Tenebræ me présente Poncia, une de ses amies, qui regarde déjà tout partout avec curiosité, et me fait penser à Katie Sarife.


Pendant que Tenebræ me demande des nouvelles de sa petite cousine, je vois Poncia se lever et aller vers ma bibliothèque puis en ouvrir les portes vitrées.
Poncia reste un moment immobile, prend un des livres, le secoue tel un éventail, comme pour en faire tomber une photo ou quelque lettre secrète, puis, sans résultat, le remet à sa place mais à l'envers, ensuite elle recommence avec un autre de mes livres, puis un autre et encore un autre et ainsi de suite.

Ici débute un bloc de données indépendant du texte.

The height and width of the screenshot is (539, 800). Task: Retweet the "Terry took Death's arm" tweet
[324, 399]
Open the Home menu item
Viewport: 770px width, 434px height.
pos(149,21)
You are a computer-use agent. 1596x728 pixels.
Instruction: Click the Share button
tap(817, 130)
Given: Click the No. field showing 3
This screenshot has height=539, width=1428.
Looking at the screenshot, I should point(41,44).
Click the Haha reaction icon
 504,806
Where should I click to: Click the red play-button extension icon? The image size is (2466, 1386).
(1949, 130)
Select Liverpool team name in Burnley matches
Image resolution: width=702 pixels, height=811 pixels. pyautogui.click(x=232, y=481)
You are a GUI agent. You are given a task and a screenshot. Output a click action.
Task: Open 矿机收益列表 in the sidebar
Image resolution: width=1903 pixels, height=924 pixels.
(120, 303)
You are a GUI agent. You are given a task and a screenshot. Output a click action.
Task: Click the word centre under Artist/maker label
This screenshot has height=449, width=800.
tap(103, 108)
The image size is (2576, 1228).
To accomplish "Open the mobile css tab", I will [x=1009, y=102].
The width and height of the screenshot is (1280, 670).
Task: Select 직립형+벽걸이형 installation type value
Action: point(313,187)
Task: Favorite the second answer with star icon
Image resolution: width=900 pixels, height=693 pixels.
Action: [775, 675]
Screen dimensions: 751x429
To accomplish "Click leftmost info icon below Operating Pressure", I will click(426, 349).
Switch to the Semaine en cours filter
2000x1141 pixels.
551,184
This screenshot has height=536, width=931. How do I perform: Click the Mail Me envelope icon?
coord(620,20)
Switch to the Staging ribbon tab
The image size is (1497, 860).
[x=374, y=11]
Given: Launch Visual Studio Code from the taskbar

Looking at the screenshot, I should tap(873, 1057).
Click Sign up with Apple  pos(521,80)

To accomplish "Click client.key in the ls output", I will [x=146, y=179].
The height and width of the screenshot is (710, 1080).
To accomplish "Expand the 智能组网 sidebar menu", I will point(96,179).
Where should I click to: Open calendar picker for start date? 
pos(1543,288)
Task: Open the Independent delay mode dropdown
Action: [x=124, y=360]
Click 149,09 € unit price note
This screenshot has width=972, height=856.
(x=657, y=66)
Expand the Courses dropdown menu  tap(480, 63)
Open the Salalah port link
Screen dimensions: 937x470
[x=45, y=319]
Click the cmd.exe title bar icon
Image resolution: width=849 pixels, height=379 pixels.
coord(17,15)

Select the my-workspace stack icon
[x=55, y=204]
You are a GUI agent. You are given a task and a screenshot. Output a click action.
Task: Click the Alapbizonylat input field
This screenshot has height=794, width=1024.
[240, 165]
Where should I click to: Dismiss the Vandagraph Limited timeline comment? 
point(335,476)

"Je vais bien finir par en trouver une Tenebræ ! Y en a toujours !" dit-elle sans se préoccuper une seconde de notre conversation.

 

"Vous cherchez quoi ?..." lui dis-je en la voyant grimper sur une chaise.

Poncia vient vers moi en agitant un autre livre : "La preuve !!!"


"La preuve de quoi ?"


"Mais voyons ! La preuve de votre culpabilité bien sûr !!!..."

 
"N'est-ce pas Tenebræ qu'il est coupable !!!" ajoute t'elle d'une voix joyeusement ironique et cinglante comme un couperet.


"Mais coupable de quoi ?" lui dis-je en lui prenant des mains "la nuit bengali"


Soudain Tenebræ, qui aime de quoi je suis innocent, répond en toisant Poncia de ses beaux yeux les plus étincelants :


                                   "Eh oui ! Coupable d' Amour ma chère !!!"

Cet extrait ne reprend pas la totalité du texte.